Semantic Masking and Visual Feature Matching for Robust Localization

TL;DR

This work presents a computationally efficient semantic masking approach for visual feature matching that improves the accuracy and robustness of visual localization systems during long-term deployment in changing environments and can be applied to any visual feature matching pipeline to improve robustness.

Abstract

We are interested in long-term deployments of autonomous robots to aid astronauts with maintenance and monitoring operations in settings such as the International Space Station. Unfortunately, such environments tend to be highly dynamic and unstructured, and their frequent reconfiguration poses a challenge for robust long-term localization of robots. Many state-of-the-art visual feature-based localization algorithms are not robust towards spatial scene changes, and SLAM algorithms, while promising, cannot run within the low-compute budget available to space robots. To address this gap, we present a computationally efficient semantic masking approach for visual feature matching that improves the accuracy and robustness of visual localization systems during long-term deployment in changing environments. Our method introduces a lightweight check that enforces matches to be within long-term static objects and have consistent semantic classes. We evaluate this approach using both map-based relocalization and relative pose estimation and show that it improves Absolute Trajectory Error (ATE) and correct match ratios on the publicly available Astrobee dataset. While this approach was originally developed for microgravity robotic freeflyers, it can be applied to any visual feature matching pipeline to improve robustness.

Paper Structure

This paper contains 29 sections, 6 figures, 6 tables.

Figures (6)

  • Figure 1: feature matching with and without bounding boxes. Horizontal image pairs taken several years apart display multiple scene changes, including a rotated ISS flag that causes faulty associations and a failed relative pose estimate in the top image pair. With semantic masks applied to the matches (bottom image pair), detections of stable scene elements including vents (purple), lights (blue), and handrails (red) enable the pruning of faulty associations due to environment changes and successful relative pose estimation.
  • Figure 2: Astrobee free-flying robots roaming the ISS during an activity. Background objects such as laptops, wires, and cargo bags are often moved between flights and can cause localization errors for the robots.
  • Figure 3: The semantic image matching pipeline adds semantic segmentation stages in blue to a visual feature matching pipeline in red to improve pose estimation accuracy. The pipeline detects semantic objects in each image (Fig. \ref{['fig:bounding_boxes']}) and generates masked image-space regions for each detection in each object class (Fig. \ref{['fig:masked_images']}). It then detects visual features in the masked regions and performs matching between features of the same class for each pair of images. Finally, the pipeline estimates the relative pose between the images using the resulting matches.
  • Figure 4: The XYZ position of the Astrobee through time in the tb_yaw sequence is plotted above.
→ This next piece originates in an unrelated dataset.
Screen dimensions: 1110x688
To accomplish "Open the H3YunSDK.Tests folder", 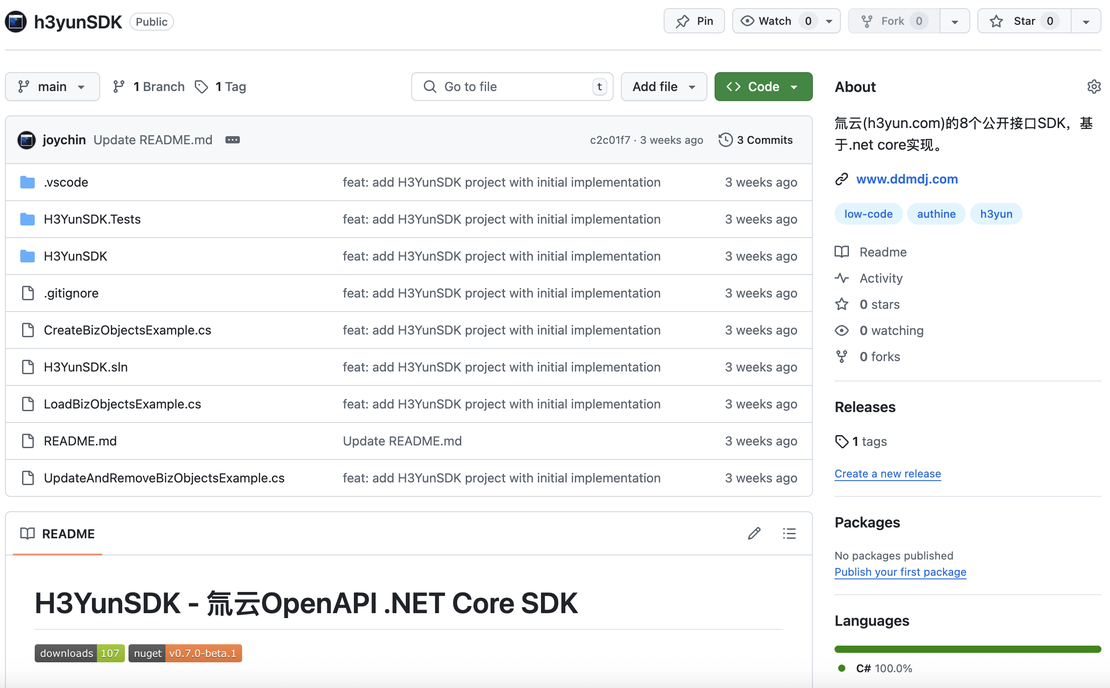I will [92, 219].
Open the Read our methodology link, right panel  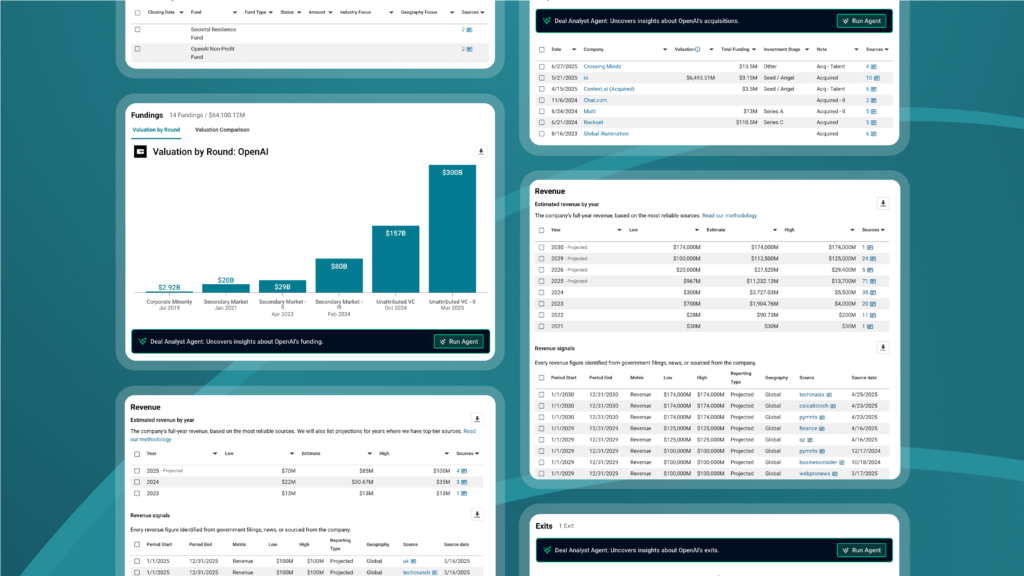coord(729,215)
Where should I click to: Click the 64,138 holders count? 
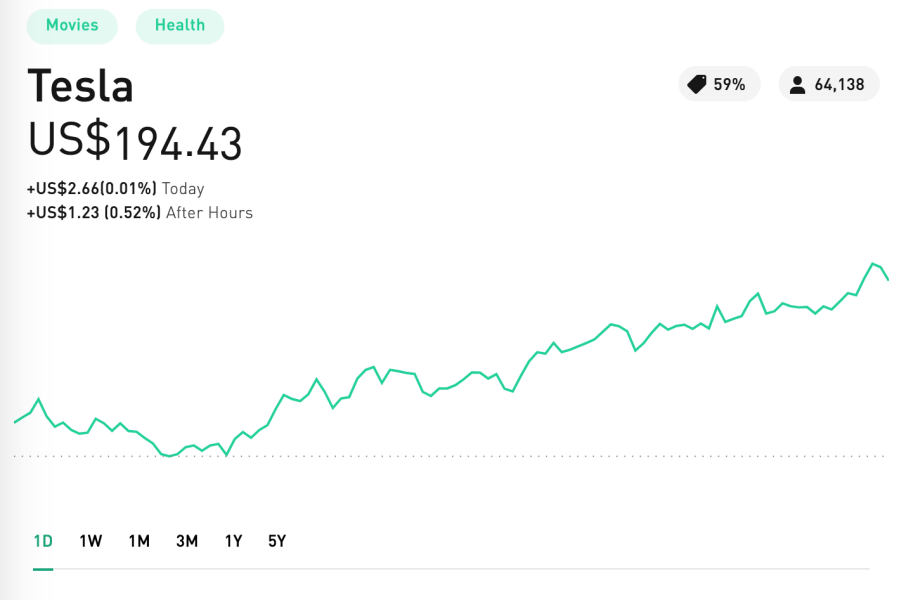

The non-semantic localizer accrues a position offset in the middle of the plot (visible as a discontinuous step) whereas the semantic localizer maintains its fixed position.
  • Figure 5: The addition of semantics helps the robot track its orientation during an in-place rotation in the tb_yaw sequence. Here, the non-semantic relocalizer localizes upside-down and observes a reversed yaw around 15 seconds while the semantic version properly tracks the rotation.